Provided entries section start
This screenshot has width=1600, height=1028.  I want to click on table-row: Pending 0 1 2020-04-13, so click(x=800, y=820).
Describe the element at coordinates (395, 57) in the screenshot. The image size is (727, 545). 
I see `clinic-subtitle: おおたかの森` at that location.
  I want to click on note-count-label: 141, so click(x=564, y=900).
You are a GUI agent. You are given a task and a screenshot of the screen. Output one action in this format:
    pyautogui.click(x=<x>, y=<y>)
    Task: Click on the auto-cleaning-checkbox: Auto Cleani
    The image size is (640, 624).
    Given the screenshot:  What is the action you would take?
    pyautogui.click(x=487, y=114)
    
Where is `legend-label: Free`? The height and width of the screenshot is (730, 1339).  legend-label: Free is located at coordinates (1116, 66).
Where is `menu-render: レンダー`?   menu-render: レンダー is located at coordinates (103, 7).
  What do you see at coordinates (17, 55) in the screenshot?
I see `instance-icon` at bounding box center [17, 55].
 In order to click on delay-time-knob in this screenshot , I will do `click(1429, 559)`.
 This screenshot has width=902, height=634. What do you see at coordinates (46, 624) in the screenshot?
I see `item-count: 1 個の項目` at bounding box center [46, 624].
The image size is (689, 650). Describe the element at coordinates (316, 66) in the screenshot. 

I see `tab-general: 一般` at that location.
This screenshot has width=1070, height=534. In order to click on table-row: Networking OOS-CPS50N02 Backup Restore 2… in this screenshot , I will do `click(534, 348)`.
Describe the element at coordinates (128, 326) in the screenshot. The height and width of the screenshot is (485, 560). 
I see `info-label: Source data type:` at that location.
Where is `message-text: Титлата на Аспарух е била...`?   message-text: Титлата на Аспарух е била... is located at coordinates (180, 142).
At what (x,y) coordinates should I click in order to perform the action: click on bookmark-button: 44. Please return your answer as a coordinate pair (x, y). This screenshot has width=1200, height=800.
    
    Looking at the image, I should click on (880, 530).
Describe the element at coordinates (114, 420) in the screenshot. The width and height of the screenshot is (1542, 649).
Provided entries section end
→ Work instructions
Turn the items above into a Markdown table with the columns Row and Line. Give each non-blank line its own row, numbered in order, and skip the blank lines.

→ Exercise solution
| Row | Line |
|---|---|
| 1 | This screenshot has width=1600, height=1028.  I want to click on table-row: Pending 0 1 2020-04-13, so click(x=800, y=820). |
| 2 | Describe the element at coordinates (395, 57) in the screenshot. The image size is (727, 545).  |
| 3 | I see `clinic-subtitle: おおたかの森` at that location. |
| 4 |   I want to click on note-count-label: 141, so click(x=564, y=900). |
| 5 | You are a GUI agent. You are given a task and a screenshot of the screen. Output one action in this format: |
| 6 |     pyautogui.click(x=<x>, y=<y>) |
| 7 |     Task: Click on the auto-cleaning-checkbox: Auto Cleani |
| 8 |     The image size is (640, 624). |
| 9 |     Given the screenshot:  What is the action you would take? |
| 10 |     pyautogui.click(x=487, y=114) |
| 11 | Where is `legend-label: Free`? The height and width of the screenshot is (730, 1339).  legend-label: Free is located at coordinates (1116, 66). |
| 12 | Where is `menu-render: レンダー`?   menu-render: レンダー is located at coordinates (103, 7). |
| 13 |   What do you see at coordinates (17, 55) in the screenshot? |
| 14 | I see `instance-icon` at bounding box center [17, 55]. |
| 15 |  In order to click on delay-time-knob in this screenshot , I will do `click(1429, 559)`. |
| 16 |  This screenshot has width=902, height=634. What do you see at coordinates (46, 624) in the screenshot? |
| 17 | I see `item-count: 1 個の項目` at bounding box center [46, 624]. |
| 18 | The image size is (689, 650). Describe the element at coordinates (316, 66) in the screenshot.  |
| 19 | I see `tab-general: 一般` at that location. |
| 20 | This screenshot has width=1070, height=534. In order to click on table-row: Networking OOS-CPS50N02 Backup Restore 2… in this screenshot , I will do `click(534, 348)`. |
| 21 | Describe the element at coordinates (128, 326) in the screenshot. The height and width of the screenshot is (485, 560).  |
| 22 | I see `info-label: Source data type:` at that location. |
| 23 | Where is `message-text: Титлата на Аспарух е била...`?   message-text: Титлата на Аспарух е била... is located at coordinates (180, 142). |
| 24 | At what (x,y) coordinates should I click in order to perform the action: click on bookmark-button: 44. Please return your answer as a coordinate pair (x, y). This screenshot has width=1200, height=800. |
| 25 |     Looking at the image, I should click on (880, 530). |
| 26 | Describe the element at coordinates (114, 420) in the screenshot. The width and height of the screenshot is (1542, 649). |